_Data for this task_

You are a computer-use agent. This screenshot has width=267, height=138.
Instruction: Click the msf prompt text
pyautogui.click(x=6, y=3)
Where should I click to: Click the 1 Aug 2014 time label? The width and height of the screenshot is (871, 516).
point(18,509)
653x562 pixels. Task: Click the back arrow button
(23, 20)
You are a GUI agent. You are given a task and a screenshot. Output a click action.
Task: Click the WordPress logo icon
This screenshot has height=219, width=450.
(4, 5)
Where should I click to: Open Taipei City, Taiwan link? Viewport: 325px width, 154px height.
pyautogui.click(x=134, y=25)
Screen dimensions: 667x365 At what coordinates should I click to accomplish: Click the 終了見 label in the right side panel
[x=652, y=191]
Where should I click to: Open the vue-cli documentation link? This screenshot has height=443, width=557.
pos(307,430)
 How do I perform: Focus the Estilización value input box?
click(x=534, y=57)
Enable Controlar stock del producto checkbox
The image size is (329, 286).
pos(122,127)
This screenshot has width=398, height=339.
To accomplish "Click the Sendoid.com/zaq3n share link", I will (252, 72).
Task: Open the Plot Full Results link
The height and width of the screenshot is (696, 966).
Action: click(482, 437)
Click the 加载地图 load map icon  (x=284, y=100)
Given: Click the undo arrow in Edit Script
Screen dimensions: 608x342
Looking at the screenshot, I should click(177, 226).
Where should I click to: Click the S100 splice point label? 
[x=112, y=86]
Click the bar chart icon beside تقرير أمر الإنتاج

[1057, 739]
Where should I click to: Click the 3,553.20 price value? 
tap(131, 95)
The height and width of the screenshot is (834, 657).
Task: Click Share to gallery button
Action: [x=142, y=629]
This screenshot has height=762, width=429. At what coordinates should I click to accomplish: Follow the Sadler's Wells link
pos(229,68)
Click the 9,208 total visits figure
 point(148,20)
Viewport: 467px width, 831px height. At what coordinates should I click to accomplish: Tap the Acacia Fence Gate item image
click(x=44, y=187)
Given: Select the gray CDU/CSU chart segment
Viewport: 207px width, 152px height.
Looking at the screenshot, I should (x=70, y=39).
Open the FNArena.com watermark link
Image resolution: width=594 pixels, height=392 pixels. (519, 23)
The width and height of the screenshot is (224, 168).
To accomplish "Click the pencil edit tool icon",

_What this task involves_
Retype all of the data word for word.

_Task result_
You are a computer-use agent. This screenshot has width=267, height=138.
Instruction: Click the msf prompt text
pyautogui.click(x=6, y=3)
Where should I click to: Click the 1 Aug 2014 time label? The width and height of the screenshot is (871, 516).
point(18,509)
653x562 pixels. Task: Click the back arrow button
(23, 20)
You are a GUI agent. You are given a task and a screenshot. Output a click action.
Task: Click the WordPress logo icon
This screenshot has height=219, width=450.
(4, 5)
Where should I click to: Open Taipei City, Taiwan link? Viewport: 325px width, 154px height.
pyautogui.click(x=134, y=25)
Screen dimensions: 667x365 At what coordinates should I click to accomplish: Click the 終了見 label in the right side panel
[x=652, y=191]
Where should I click to: Open the vue-cli documentation link? This screenshot has height=443, width=557.
pos(307,430)
 How do I perform: Focus the Estilización value input box?
click(x=534, y=57)
Enable Controlar stock del producto checkbox
The image size is (329, 286).
pos(122,127)
This screenshot has width=398, height=339.
To accomplish "Click the Sendoid.com/zaq3n share link", I will (252, 72).
Task: Open the Plot Full Results link
The height and width of the screenshot is (696, 966).
Action: click(482, 437)
Click the 加载地图 load map icon  (x=284, y=100)
Given: Click the undo arrow in Edit Script
Screen dimensions: 608x342
Looking at the screenshot, I should click(177, 226).
Where should I click to: Click the S100 splice point label? 
[x=112, y=86]
Click the bar chart icon beside تقرير أمر الإنتاج

[1057, 739]
Where should I click to: Click the 3,553.20 price value? 
tap(131, 95)
The height and width of the screenshot is (834, 657).
Task: Click Share to gallery button
Action: [x=142, y=629]
This screenshot has height=762, width=429. At what coordinates should I click to accomplish: Follow the Sadler's Wells link
pos(229,68)
Click the 9,208 total visits figure
 point(148,20)
Viewport: 467px width, 831px height. At what coordinates should I click to accomplish: Tap the Acacia Fence Gate item image
click(x=44, y=187)
Given: Select the gray CDU/CSU chart segment
Viewport: 207px width, 152px height.
Looking at the screenshot, I should (x=70, y=39).
Open the FNArena.com watermark link
Image resolution: width=594 pixels, height=392 pixels. (519, 23)
The width and height of the screenshot is (224, 168).
To accomplish "Click the pencil edit tool icon",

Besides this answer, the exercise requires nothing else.